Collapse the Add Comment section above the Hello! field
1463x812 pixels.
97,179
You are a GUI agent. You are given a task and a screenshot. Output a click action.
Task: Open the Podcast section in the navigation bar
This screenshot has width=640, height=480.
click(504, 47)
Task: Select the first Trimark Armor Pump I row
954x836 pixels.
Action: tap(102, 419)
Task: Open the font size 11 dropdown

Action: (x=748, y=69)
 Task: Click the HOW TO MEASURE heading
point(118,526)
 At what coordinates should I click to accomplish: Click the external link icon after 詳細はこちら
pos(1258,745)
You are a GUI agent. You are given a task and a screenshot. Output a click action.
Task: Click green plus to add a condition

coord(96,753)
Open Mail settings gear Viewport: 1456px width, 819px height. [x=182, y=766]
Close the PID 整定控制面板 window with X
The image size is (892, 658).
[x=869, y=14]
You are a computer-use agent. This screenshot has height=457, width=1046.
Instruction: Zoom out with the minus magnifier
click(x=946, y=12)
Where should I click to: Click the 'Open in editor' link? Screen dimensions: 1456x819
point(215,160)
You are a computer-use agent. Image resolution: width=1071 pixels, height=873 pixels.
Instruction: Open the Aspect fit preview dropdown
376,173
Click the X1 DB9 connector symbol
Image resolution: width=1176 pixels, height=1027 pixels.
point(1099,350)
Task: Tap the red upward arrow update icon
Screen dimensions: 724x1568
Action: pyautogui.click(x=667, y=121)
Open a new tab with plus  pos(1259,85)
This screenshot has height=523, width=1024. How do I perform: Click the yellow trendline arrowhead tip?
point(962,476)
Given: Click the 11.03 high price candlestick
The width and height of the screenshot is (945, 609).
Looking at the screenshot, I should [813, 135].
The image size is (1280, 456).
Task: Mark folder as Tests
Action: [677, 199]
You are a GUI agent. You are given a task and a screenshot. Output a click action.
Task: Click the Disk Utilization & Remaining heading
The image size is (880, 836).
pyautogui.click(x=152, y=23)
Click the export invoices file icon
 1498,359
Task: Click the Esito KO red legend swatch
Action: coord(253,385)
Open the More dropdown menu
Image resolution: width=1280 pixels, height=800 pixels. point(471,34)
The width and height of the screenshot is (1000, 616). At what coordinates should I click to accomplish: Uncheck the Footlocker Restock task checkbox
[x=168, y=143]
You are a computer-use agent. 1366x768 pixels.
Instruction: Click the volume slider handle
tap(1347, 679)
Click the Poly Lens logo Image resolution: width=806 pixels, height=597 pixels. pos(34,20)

> _STATED PROBLEM_:
Pull out every line above that contains the string "resolution", and treat uppercase and lowercase as different.

> _TASK OUTPUT_:
You are a computer-use agent. Image resolution: width=1071 pixels, height=873 pixels.
Image resolution: width=1176 pixels, height=1027 pixels.
Image resolution: width=1280 pixels, height=800 pixels. point(471,34)
Click the Poly Lens logo Image resolution: width=806 pixels, height=597 pixels. pos(34,20)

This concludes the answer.